Samuel Beckett Double Feature Two

More films from the Beckett on film box set.

Rough for Theater 2

Timothy Spall and Jim Norton as clerks going over a man's life trying to decide if he's going to be allowed to jump from a window or not.

One of the best films in the Beckett on Film set and one of the best films I've seen in 2010. Its all in the acting and it makes it painfully clear that Beckett needs more than the words to work.

This is a small treasure of a film as the clerks find things in themselves as they look over the life of a man. On some level what the film is showing isn't clear, I don't know who they are or what they represent, they might be in a totalitarian government, or maybe just clerks or they might just be watchers or angels since the man in the window seems frozen in time and oblivious to their presence. Either way it doesn't matter.

This is just a great little film and seeing it was the first time I found real magic in any Beckett plays.

Connor McPherson makes a masterful film about four people at the end of the world dealing with their lives. Two are reduced to legless existence in garbage cans, one is blind and immobile sitting in the center of a great empty room, and one is unable to sit down and is in constant motion waiting for his next task.

Its a darkly bleak film that transcends it's limiting stage origins thanks to being more than just a camera filming a play. To be certain the film never leaves the room that is where it all takes place but at the same time you never really notice since it moves around the room changing perspective, and focus to make a film that is very much a living breathing thing.
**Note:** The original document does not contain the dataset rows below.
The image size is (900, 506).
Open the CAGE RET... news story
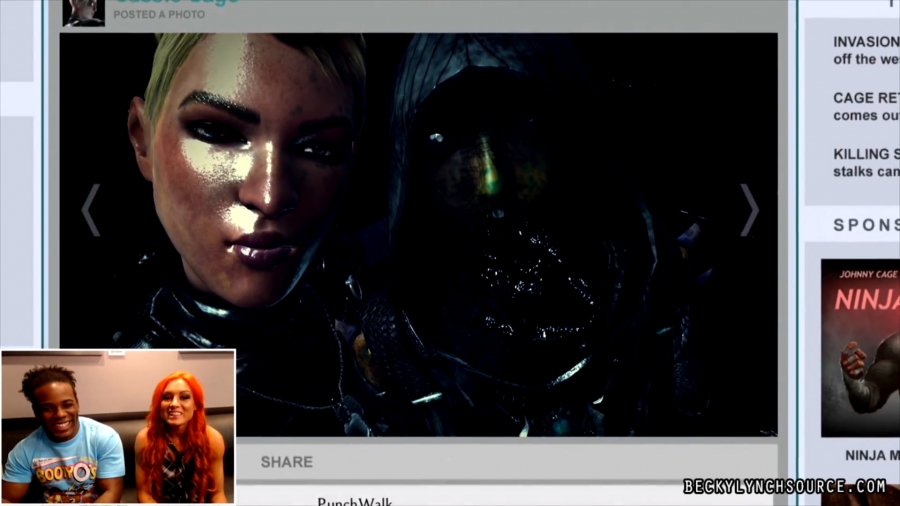point(866,107)
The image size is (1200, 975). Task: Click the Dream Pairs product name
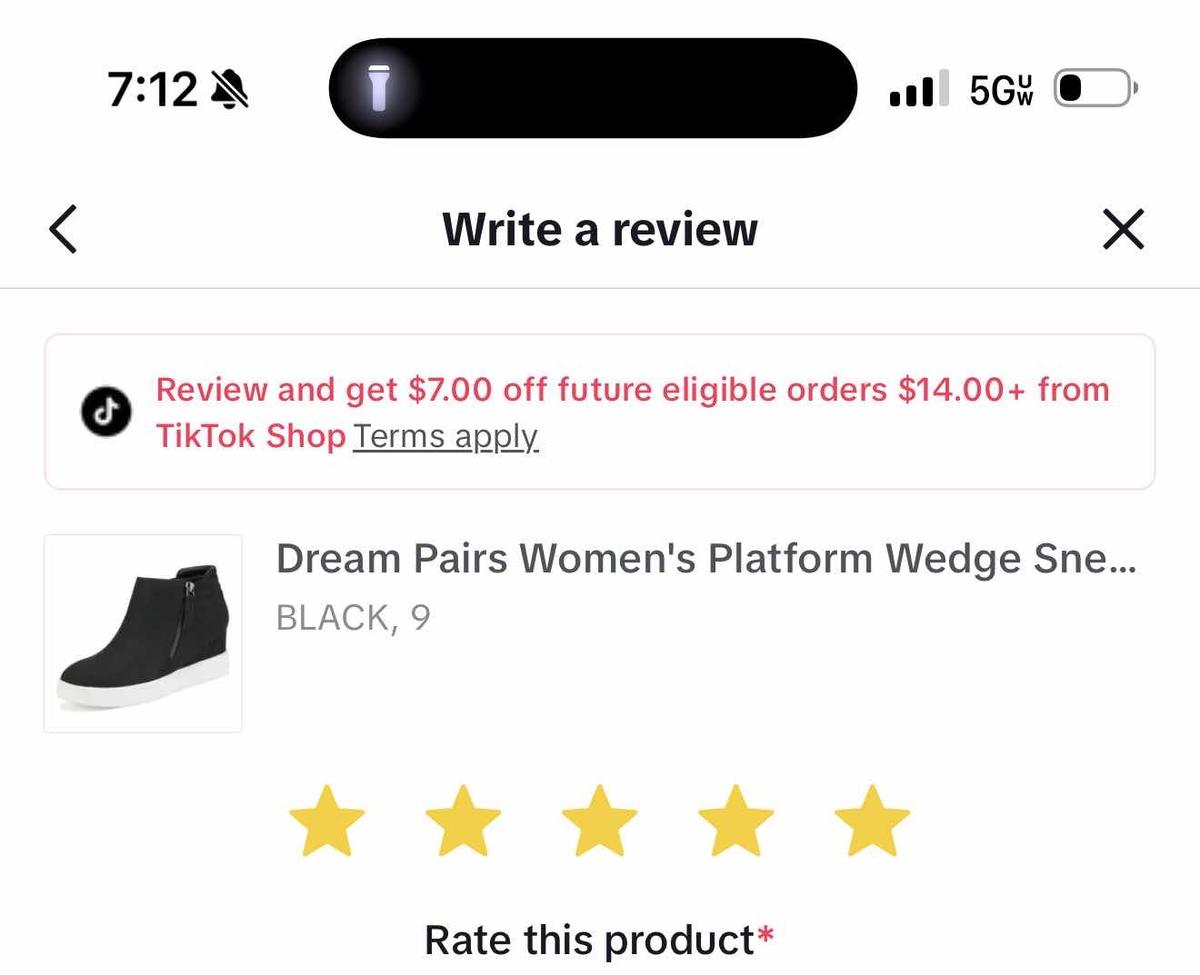click(705, 558)
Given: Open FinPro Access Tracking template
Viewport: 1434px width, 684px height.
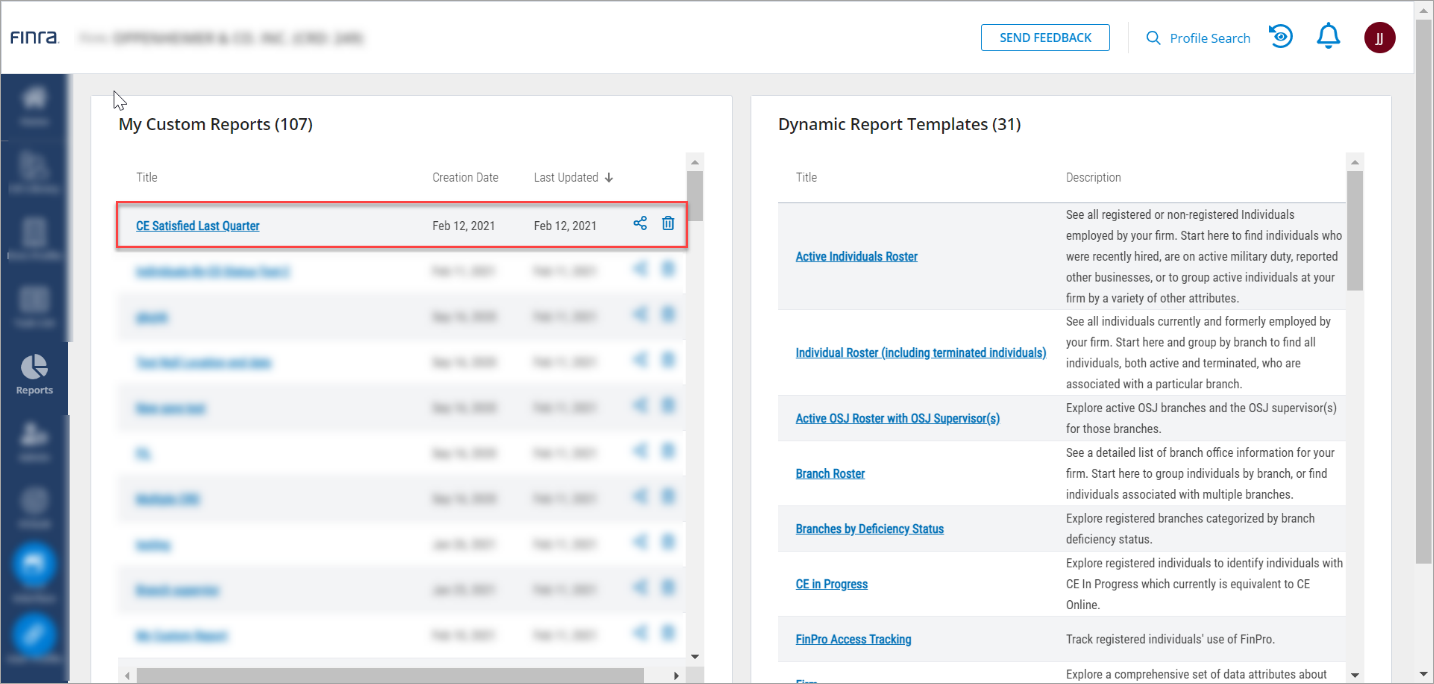Looking at the screenshot, I should tap(853, 639).
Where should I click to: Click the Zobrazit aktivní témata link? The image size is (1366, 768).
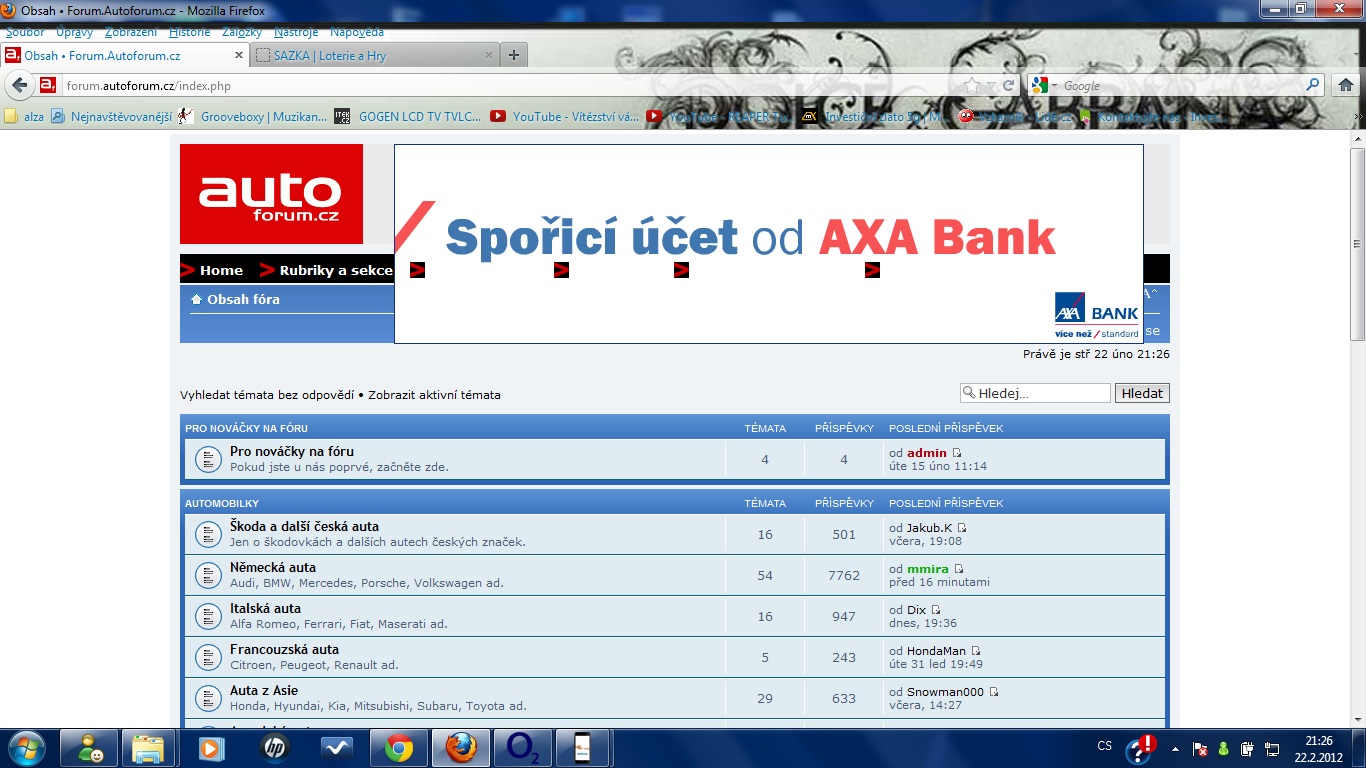click(434, 395)
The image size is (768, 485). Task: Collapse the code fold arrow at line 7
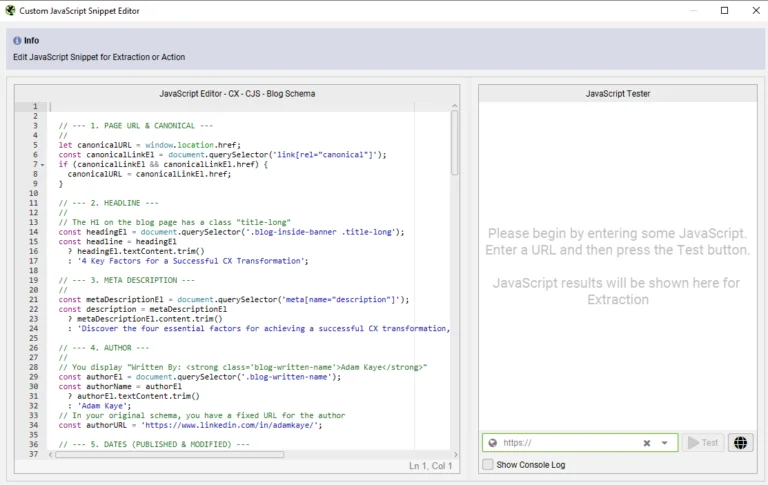point(42,164)
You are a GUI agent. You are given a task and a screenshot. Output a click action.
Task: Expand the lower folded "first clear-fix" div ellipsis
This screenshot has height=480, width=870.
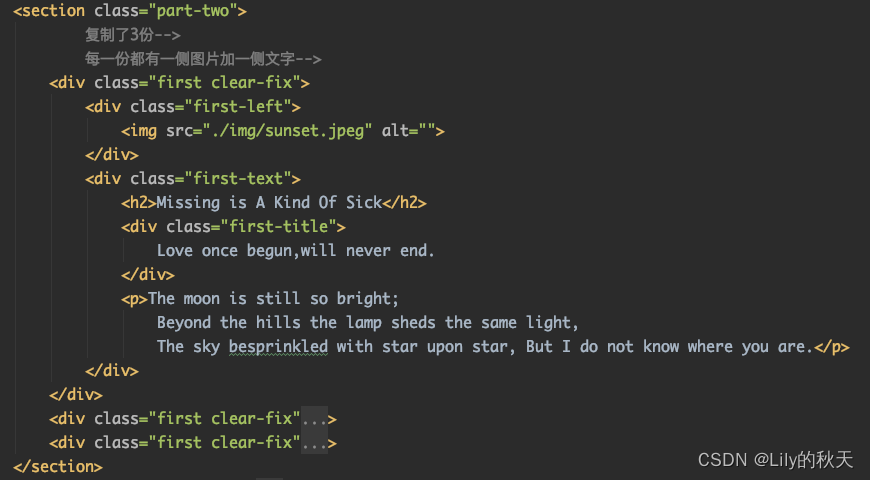click(314, 442)
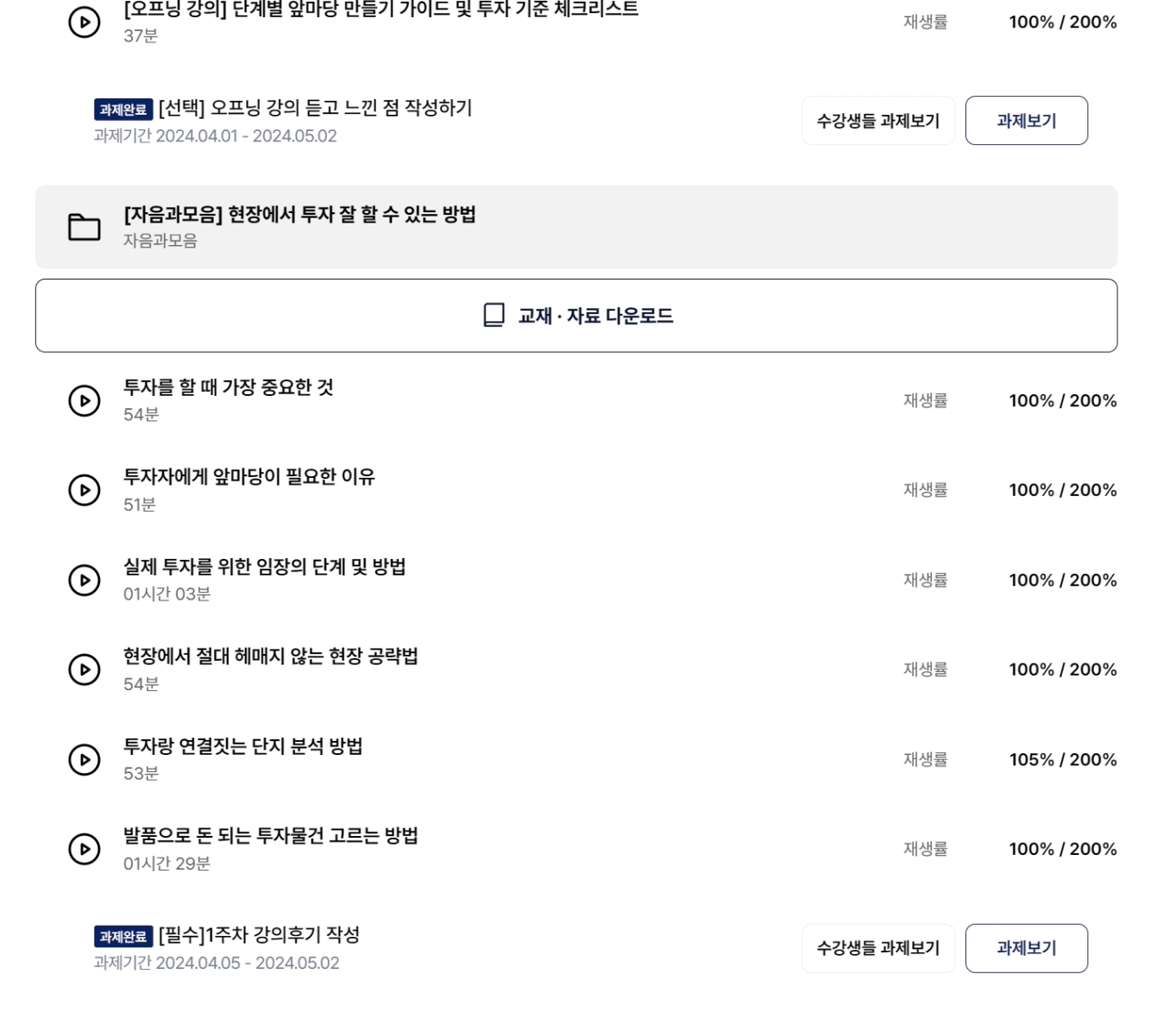Click the 105% / 200% playback rate value
Screen dimensions: 1176x1018
pyautogui.click(x=1062, y=760)
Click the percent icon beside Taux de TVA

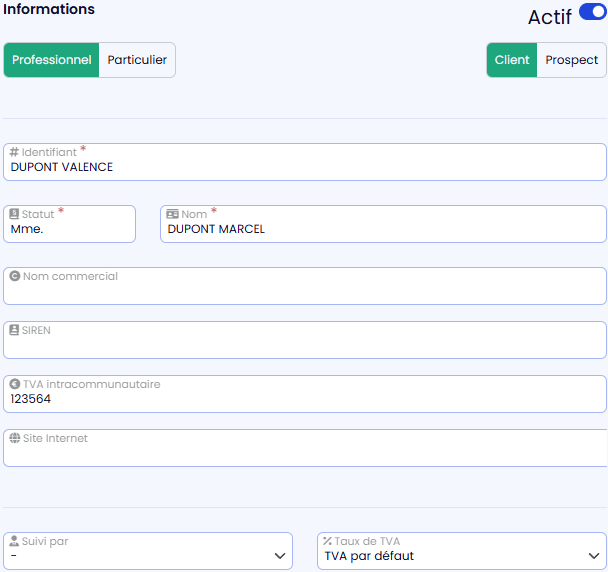click(x=327, y=541)
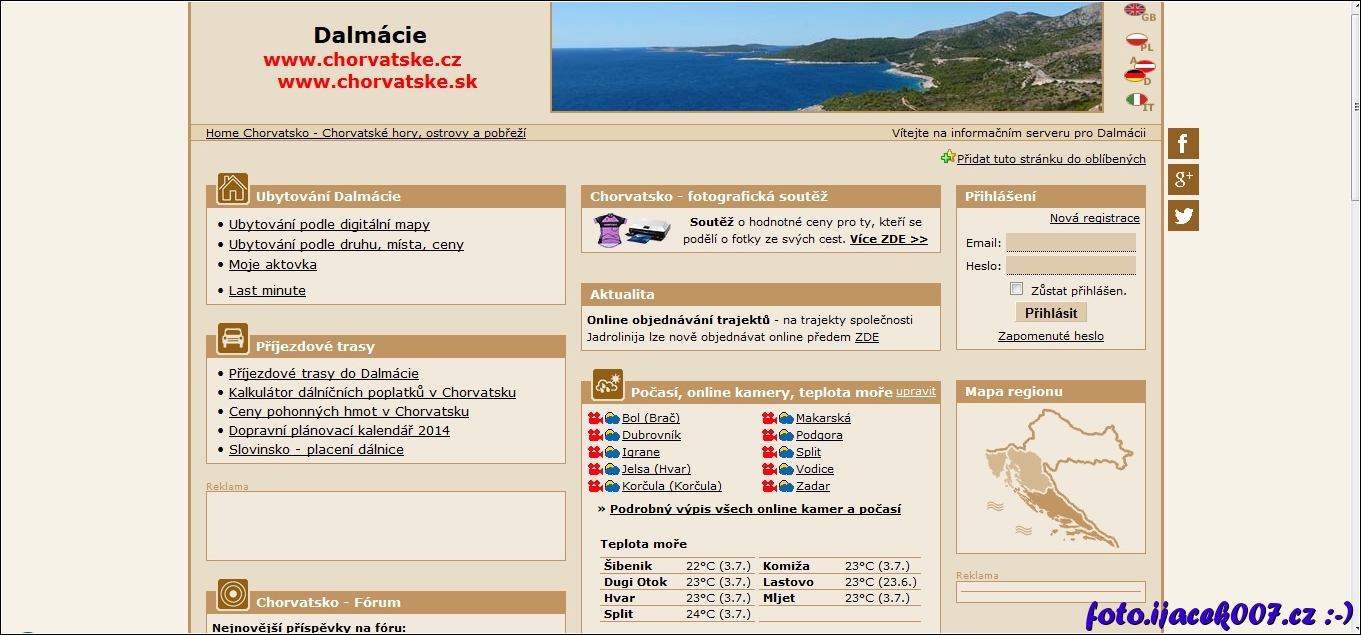This screenshot has height=635, width=1361.
Task: Select the Polish PL flag
Action: click(1136, 40)
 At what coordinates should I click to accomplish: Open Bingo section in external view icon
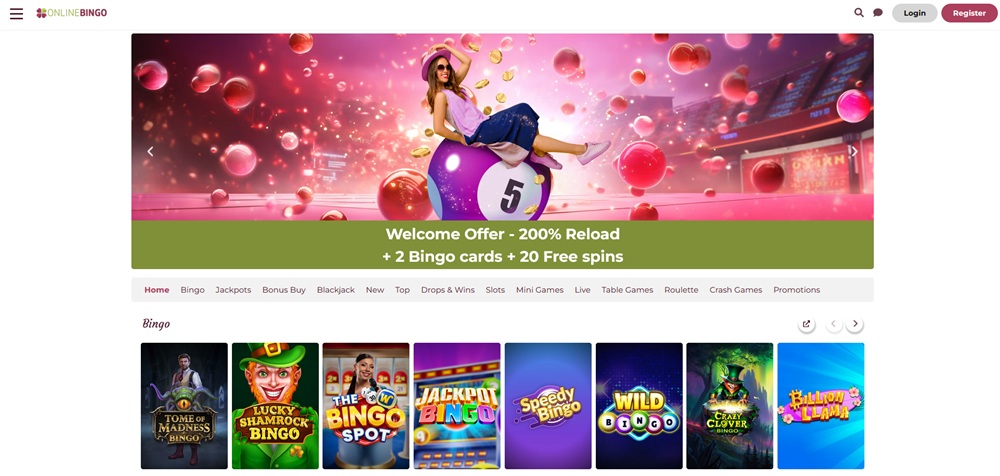point(806,324)
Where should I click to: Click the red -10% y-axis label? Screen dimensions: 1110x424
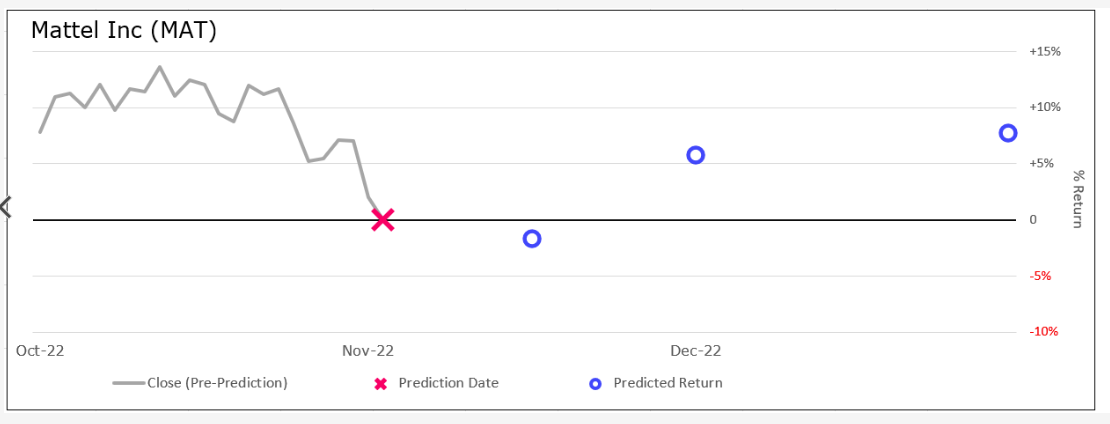pyautogui.click(x=1043, y=332)
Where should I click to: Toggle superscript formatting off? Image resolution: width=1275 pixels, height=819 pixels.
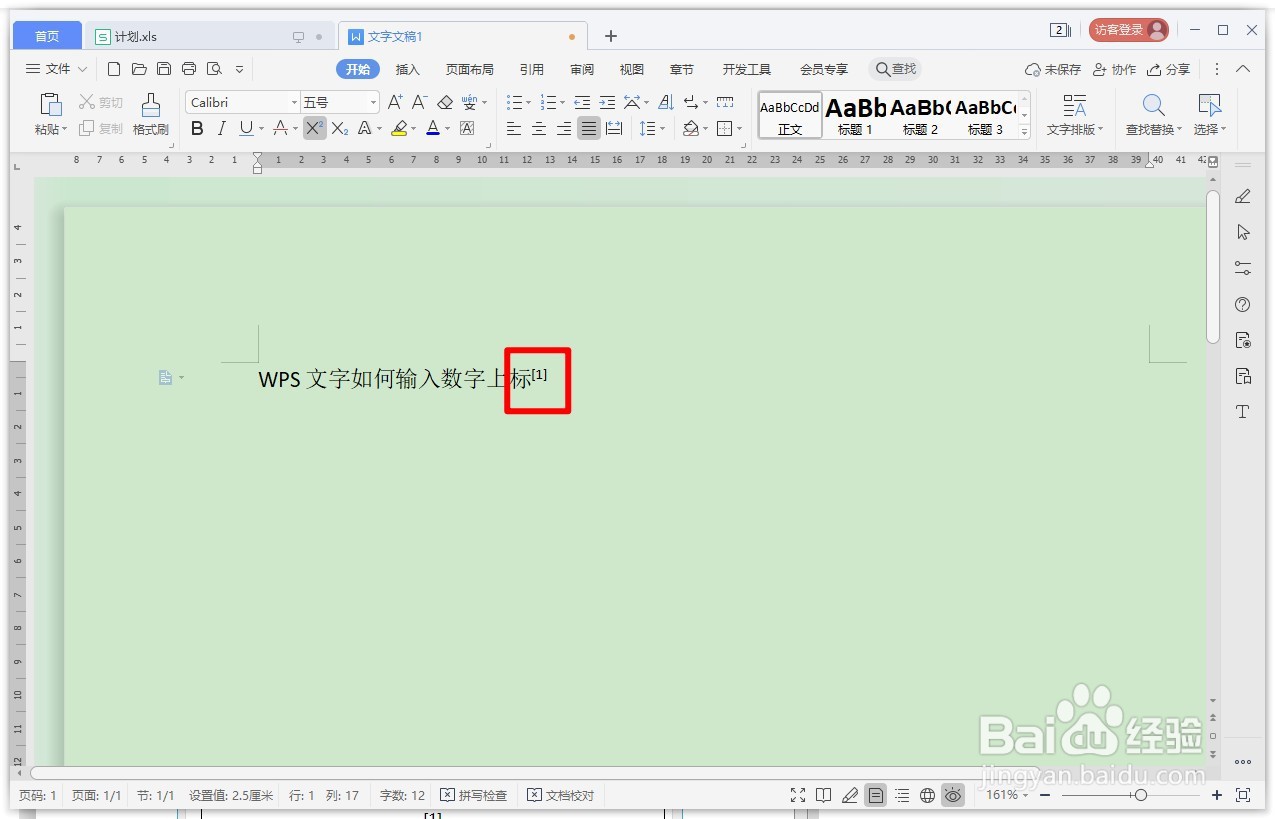click(313, 128)
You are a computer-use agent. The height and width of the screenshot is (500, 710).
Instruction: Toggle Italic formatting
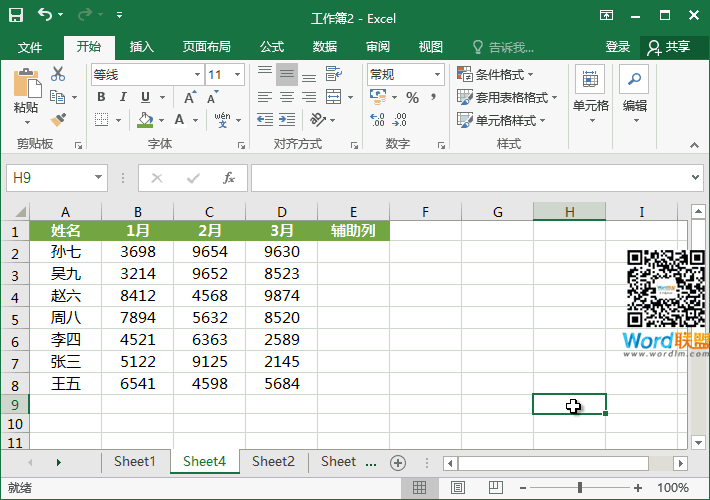click(123, 97)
I'm very impressed with McPherson as a filmmaker since he'd done something that very few people who've tried to film a Samuel Beckett play has done, namely make it work on film on its own terms.

Its a masterpiece on it's own terms.

I would also be remiss if I didn't mention Michael Gambon and David Thewlis as Clov and Hamm who manage, in giving some of the best performances ever put on film, to make acting look easy.